Start Data lines

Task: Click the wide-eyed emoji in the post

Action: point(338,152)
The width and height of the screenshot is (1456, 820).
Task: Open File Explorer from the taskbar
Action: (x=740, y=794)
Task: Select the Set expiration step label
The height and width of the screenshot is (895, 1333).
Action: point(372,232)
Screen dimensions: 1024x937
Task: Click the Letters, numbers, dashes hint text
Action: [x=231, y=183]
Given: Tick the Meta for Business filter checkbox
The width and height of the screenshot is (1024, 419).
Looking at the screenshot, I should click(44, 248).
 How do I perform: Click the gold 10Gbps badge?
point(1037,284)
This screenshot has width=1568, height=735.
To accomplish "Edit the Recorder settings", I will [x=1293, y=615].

End Data lines

Task to carry out ::
Arrange the items from the line containing "This screenshot has width=1568, height=735." through the end of the items as a two-column CSV with the columns instruction and response. Give one row per item, with its text and its answer each in a single quoted field and line breaks replaced by spaces.

Solution for this task ::
instruction,response
"This screenshot has width=1568, height=735. To accomplish ""Edit the Recorder settings"",","I will [x=1293, y=615]."